Google Maps are using this approach to remove keyless interactions from Google Maps API. It can be handy in other situations too, like if you're dropping application/xml from your API and want people to know it won't be there forever.

More Power

The above solutions are a little ad-hoc, and can lead to branched code paths with a bunch of if statements. You can feature flag some of this stuff to help keep things a little tidy, and another approach is to write up change as libraries, something Stripe refer to as "declarative changes". This approach can be a little heavy handed, but it's something to keep in mind.

Summary

Evolution involves thinking a little differently on how you approach change. Often there are simple things you can do to keep clients ticking along, and whilst clients will have to change at some point, the whole goal here is to allow them a decent amount of time to make that switch, with the minimal change possible during that change, and no lock-step deploys required.

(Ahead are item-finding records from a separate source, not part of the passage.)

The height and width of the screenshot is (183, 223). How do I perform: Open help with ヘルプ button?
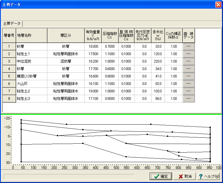click(209, 176)
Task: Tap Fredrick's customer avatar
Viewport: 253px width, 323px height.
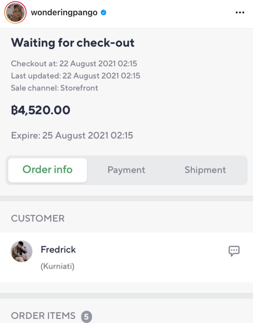Action: click(22, 251)
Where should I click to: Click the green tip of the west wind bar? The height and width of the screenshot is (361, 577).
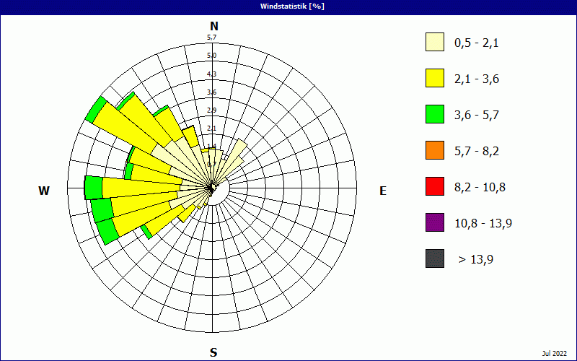(x=93, y=187)
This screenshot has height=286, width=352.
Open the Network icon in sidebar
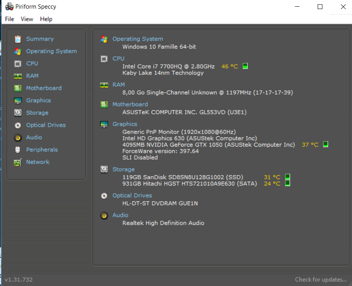[x=18, y=162]
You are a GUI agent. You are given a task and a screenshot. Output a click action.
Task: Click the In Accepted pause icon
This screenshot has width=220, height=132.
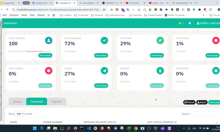(216, 71)
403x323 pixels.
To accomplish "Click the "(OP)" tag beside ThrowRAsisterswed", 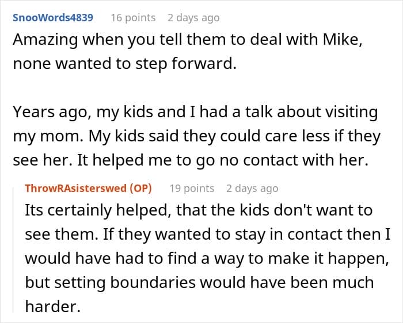I will point(140,189).
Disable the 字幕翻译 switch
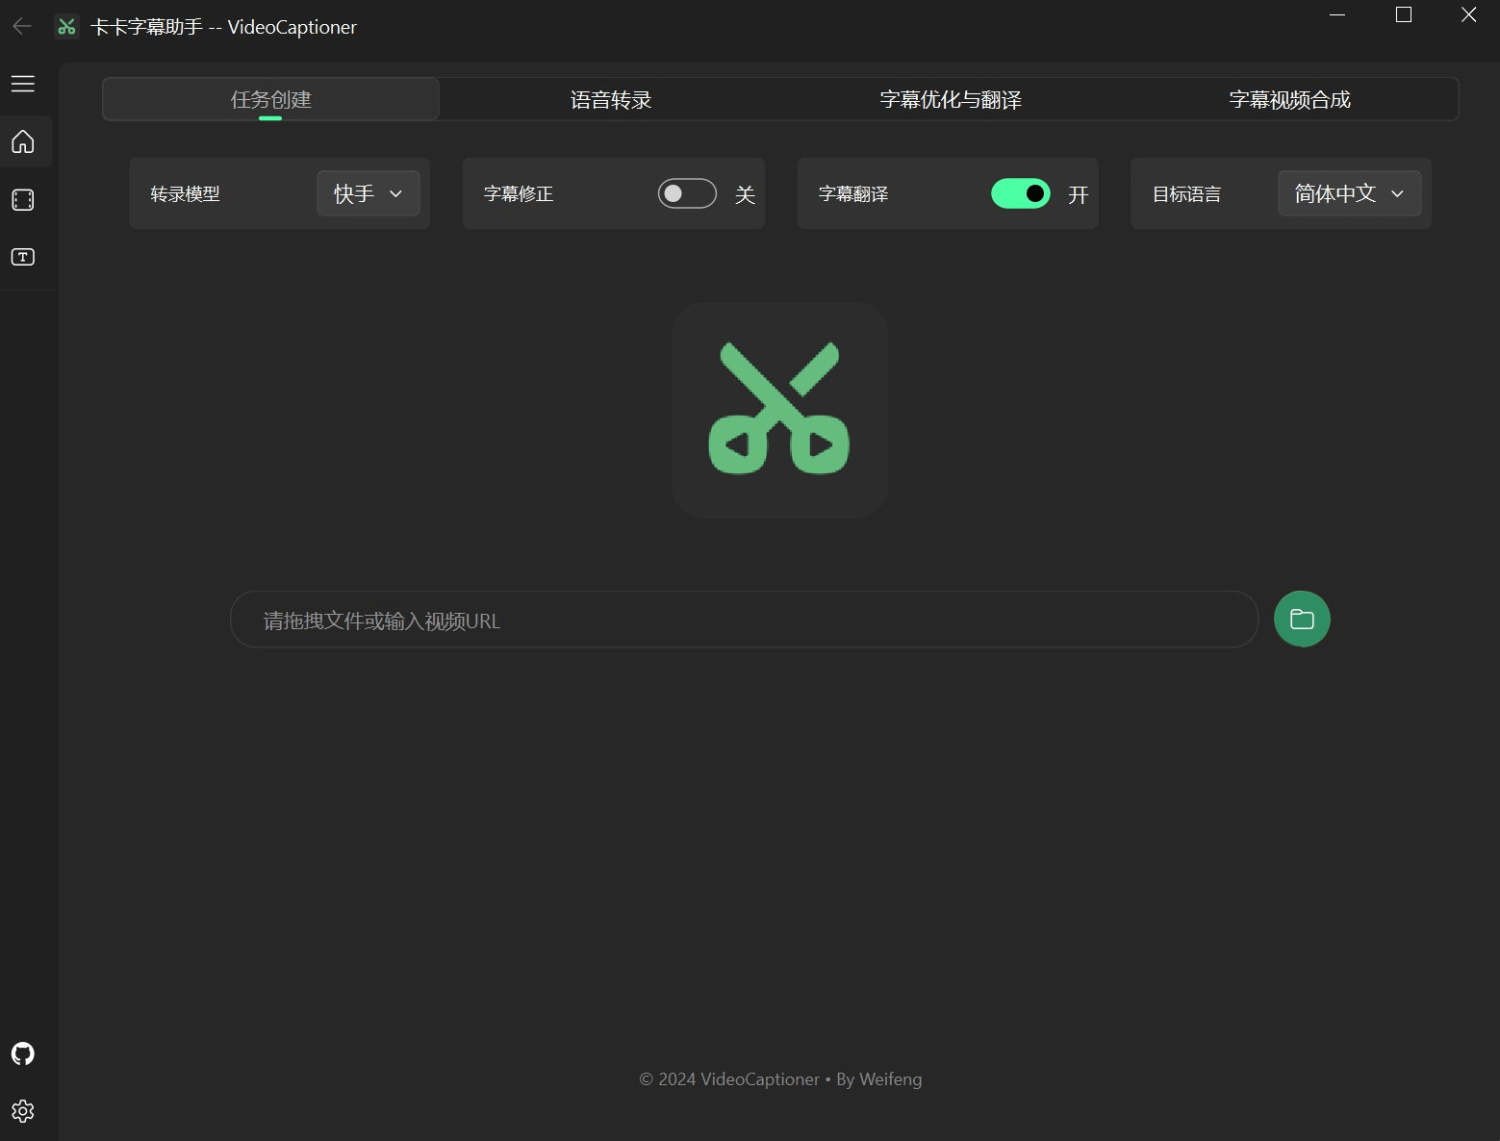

And yes, whilst making a new endpoint to switch /matches and /riders is essentially the same as /v1/matches and /v2/matches, you've skipped the quagmire of tradeoffs between global versioning, resource versioning, or gulp method versioning. Global versioning has its place, but so does evolution.

Think about it this way. If implementing some change takes twice as long for API developers compared to other versioning approaches, but save 6 or 7 client developer teams from having to do a whole bunch of work, testing, etc. to chase new versions, this has been worthwhile to the company in terms of engineering hours spent.

If you've only got a small number of clients (maybe an iOS and Android version) of an API that changes drastically every year or two, then global versioning is clearly the way to go.